TUCSON, Ariz. – With Thirteen, Tony Furtado fulfills the immense promise of his 2004 breakthrough These Chains, his initial foray into songwriting and singing. Theretofore, Furtado had been known primarily for his prodigious instrumental recordings. But listeners will have no doubt when they hear the opening strains of "Used," the new album's lead track, that Furtado is a man on a mission. The bracing rocker, with its galloping ZZ Top groove and restless Tom Petty vibe, establishes the album's interlocked themes of "good luck/bad luck/no luck" (as Furtado puts it) on both professional and personal levels. All the while his phalanx of fretted instruments provides a thrilling visceral reminder of Furtado's prowess as an ax wielder of the highest order.
Thirteen, set for January 23, 2007 release on Funzalo Records, reveals Furtado as an artist with a great deal on his mind and a full arsenal of skills with which to express his thoughts and feelings. "These Chains was my first serious attempt at songwriting," he says, "So it was a trial by fire, with a bit of experimentation. This time I had the chance to go deeper."

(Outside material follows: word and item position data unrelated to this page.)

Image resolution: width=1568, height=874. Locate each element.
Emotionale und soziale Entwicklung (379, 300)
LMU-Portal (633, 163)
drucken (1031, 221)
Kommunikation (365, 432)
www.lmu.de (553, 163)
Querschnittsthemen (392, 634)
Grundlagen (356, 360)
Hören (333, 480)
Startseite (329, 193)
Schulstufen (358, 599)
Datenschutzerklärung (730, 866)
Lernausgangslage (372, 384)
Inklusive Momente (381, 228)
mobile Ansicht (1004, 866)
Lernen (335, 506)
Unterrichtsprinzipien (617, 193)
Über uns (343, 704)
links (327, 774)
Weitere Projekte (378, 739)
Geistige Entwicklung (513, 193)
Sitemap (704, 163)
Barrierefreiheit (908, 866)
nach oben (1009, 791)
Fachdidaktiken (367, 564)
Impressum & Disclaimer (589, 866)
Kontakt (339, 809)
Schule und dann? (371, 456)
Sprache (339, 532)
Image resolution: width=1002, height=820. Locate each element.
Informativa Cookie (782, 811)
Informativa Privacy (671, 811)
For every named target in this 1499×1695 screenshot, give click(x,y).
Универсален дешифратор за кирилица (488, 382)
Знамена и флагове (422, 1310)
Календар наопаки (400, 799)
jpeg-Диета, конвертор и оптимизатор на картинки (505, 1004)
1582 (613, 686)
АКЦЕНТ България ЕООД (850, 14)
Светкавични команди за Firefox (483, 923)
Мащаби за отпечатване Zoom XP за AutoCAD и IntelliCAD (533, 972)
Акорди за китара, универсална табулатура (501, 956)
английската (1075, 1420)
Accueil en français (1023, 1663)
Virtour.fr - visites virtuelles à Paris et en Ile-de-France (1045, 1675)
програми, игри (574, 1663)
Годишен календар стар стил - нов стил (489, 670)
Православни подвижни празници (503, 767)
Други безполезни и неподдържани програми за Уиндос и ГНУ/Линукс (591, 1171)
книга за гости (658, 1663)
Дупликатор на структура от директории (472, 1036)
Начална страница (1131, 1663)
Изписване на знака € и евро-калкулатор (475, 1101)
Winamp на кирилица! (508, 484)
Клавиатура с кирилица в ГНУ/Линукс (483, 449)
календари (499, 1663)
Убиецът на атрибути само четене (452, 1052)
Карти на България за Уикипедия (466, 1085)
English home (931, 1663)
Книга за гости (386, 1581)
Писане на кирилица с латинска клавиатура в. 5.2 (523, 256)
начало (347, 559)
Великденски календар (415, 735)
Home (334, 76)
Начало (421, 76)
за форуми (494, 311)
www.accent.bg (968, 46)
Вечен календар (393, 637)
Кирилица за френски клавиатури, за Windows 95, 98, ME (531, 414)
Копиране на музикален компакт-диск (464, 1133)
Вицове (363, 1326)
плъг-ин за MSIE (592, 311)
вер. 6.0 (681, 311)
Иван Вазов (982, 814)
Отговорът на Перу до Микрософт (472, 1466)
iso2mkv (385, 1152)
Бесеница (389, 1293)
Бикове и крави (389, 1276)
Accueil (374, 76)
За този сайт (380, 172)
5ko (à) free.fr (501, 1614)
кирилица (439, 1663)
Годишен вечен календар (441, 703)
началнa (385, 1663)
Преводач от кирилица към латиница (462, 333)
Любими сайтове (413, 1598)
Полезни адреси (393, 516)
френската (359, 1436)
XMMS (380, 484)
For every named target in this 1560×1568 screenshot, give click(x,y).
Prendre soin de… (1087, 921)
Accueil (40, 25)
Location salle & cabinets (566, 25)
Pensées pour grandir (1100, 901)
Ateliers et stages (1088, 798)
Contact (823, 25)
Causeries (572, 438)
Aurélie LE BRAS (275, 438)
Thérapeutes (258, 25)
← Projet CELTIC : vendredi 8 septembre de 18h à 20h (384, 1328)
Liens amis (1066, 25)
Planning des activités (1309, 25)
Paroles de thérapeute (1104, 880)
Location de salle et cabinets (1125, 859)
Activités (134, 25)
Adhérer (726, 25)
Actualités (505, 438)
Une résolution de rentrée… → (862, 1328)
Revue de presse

Recorded to 16-track, two-inch analog tape during the summer of 2005 at Tucson's Wavelab Studios (a favorite venue for Calexico, Neko Case, M. Ward, Iron & Wine and other cult heroes), the album features an all-star cast including keyboardists Sean Slade (whose production credits include Uncle Tupelo and Radiohead) and Jim Dickinson (producer of the seminal Ry Cooder albums that inspired Furtado to take up the slide guitar, plus Big Star and the Replacements), bassist Dusty Wakeman (whose resume includes three previous Furtado LPs, Dwight Yoakam, Lucinda Williams and Anne McCue), drummer Winston Watson (who has played with Dylan and Giant Sand) and Wavelab's own Craig Schumacher (Calexico, Case, Iron & Wine), who produced and engineered.
"At first I was worried that it might be a clash of the titans," he admits. "But after we got together and started talking about the material, hanging out and playing, my fears quickly dissipated. Plus, that studio is packed with old instruments, and all the guitars hanging on the walls create a sonic aura. There are some bizarre instruments there that I threw on the tracks."
In addition to ten first-rate originals, Furtado recorded three cover songs for the album. The Who's "Won't Get Fooled Again" and Creedence Clearwater Revival's "Fortunate Son" extend the political and personal luck theme of Thirteen; and a whimsical take on Elton John's "Take Me to the Pilot" allows this musically and conceptually dense song cycle to catch its breath before soldiering on.
Furtado, who recently returned to live in his beloved Portland, Oregon after several years in Los Angeles, grew up in Pleasanton, California, in the East Bay, took up the banjo at 12 and was hailed as a prodigy at age 19. As he was cementing his reputation as a banjoist extraordinaire, Furtado was also developing himself into an equally virtuosic slide guitarist.
Critics had high praise for These Chains. "This time Tony takes his deeply rootsy voice to the mic to sing as well as play his own music. The transformation is extraordinary," wrote About.com Country Music. "The perfect soundtrack for a late-summer road trip. Pop it in the deck and feed your own nomadic muse," added Northern California's North Bay Bohemian. "Make way for a talented practitioner of the Americana-meets-pop-rock genre," Denver's Westword implored. "The album marks Furtado's emergence as a full-blown singer-songwriter. It's a winning start," summed up the Philadelphia Inquirer.
And now, with Thirteen, this restless artist makes an exponential leap into the wide-open spaces of mythopoetic America, a terrain inhabited by such personal heroes as Cooder, the Band, Creedence, Petty and Waits. No two ways about it — this heartfelt, multileveled work completes Tony Furtado's ascent from the folk circuit to the big leagues.